WORK REQUIRED: Find the lines of data that contain the string "Nationals", then list them.

_____

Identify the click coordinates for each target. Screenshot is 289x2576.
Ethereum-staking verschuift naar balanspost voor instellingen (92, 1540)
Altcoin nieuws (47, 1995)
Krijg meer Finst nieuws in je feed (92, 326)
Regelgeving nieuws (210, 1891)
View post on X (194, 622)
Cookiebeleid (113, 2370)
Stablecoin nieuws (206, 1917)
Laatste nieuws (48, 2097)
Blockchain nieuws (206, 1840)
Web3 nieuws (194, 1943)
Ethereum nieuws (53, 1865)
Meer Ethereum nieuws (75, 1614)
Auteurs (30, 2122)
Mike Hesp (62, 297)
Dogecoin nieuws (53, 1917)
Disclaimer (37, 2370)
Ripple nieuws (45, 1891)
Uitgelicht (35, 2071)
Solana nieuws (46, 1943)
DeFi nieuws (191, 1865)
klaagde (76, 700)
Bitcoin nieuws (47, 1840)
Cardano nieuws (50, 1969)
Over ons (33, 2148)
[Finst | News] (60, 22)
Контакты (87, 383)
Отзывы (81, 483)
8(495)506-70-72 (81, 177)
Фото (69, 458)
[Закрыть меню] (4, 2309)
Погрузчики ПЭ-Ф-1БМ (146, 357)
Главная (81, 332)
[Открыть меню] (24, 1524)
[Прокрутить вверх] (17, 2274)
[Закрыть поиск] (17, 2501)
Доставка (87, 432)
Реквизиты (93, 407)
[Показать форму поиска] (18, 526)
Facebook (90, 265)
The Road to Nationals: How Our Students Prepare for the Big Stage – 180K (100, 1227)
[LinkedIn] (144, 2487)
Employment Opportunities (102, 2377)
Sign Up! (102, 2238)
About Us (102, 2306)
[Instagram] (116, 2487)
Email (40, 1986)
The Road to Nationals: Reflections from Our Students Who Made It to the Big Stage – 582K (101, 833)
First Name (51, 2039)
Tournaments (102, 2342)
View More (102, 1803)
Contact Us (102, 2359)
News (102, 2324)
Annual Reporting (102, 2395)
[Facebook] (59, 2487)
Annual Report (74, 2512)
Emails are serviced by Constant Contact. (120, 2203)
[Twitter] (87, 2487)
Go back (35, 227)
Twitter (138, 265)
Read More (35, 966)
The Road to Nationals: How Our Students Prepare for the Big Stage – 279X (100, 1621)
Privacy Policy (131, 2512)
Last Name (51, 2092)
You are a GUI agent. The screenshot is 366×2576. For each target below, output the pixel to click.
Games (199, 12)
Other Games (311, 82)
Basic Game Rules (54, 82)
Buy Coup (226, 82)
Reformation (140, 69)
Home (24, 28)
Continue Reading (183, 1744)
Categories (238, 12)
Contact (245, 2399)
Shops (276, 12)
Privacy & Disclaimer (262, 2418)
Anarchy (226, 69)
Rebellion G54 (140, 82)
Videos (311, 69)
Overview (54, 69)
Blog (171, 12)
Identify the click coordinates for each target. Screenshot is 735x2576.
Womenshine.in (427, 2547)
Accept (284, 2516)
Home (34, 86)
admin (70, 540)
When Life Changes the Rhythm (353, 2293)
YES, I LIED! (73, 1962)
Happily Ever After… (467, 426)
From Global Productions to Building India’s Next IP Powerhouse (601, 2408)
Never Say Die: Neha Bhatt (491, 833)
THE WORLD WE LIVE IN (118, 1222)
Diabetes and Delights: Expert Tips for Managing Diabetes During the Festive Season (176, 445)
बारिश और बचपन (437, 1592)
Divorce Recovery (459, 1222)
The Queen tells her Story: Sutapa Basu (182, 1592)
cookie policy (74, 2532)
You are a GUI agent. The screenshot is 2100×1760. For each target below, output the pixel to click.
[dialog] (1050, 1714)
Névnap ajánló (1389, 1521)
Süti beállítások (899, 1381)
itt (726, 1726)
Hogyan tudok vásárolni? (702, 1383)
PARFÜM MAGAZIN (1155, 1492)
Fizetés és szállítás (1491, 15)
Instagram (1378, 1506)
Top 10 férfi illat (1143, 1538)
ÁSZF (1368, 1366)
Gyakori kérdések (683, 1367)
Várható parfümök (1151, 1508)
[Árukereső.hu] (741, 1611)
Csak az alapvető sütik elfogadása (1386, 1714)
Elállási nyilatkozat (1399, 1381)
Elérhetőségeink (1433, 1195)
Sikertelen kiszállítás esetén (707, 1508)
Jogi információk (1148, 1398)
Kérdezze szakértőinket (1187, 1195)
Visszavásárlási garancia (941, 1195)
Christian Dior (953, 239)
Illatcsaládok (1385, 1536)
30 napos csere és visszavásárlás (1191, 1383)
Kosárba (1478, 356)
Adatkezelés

_____

SOLUTION FOR THIS PROBLEM:
The Road to Nationals: How Our Students Prepare for the Big Stage – 180K (100, 1227)
The Road to Nationals: Reflections from Our Students Who Made It to the Big Stage – 582K (101, 833)
The Road to Nationals: How Our Students Prepare for the Big Stage – 279X (100, 1621)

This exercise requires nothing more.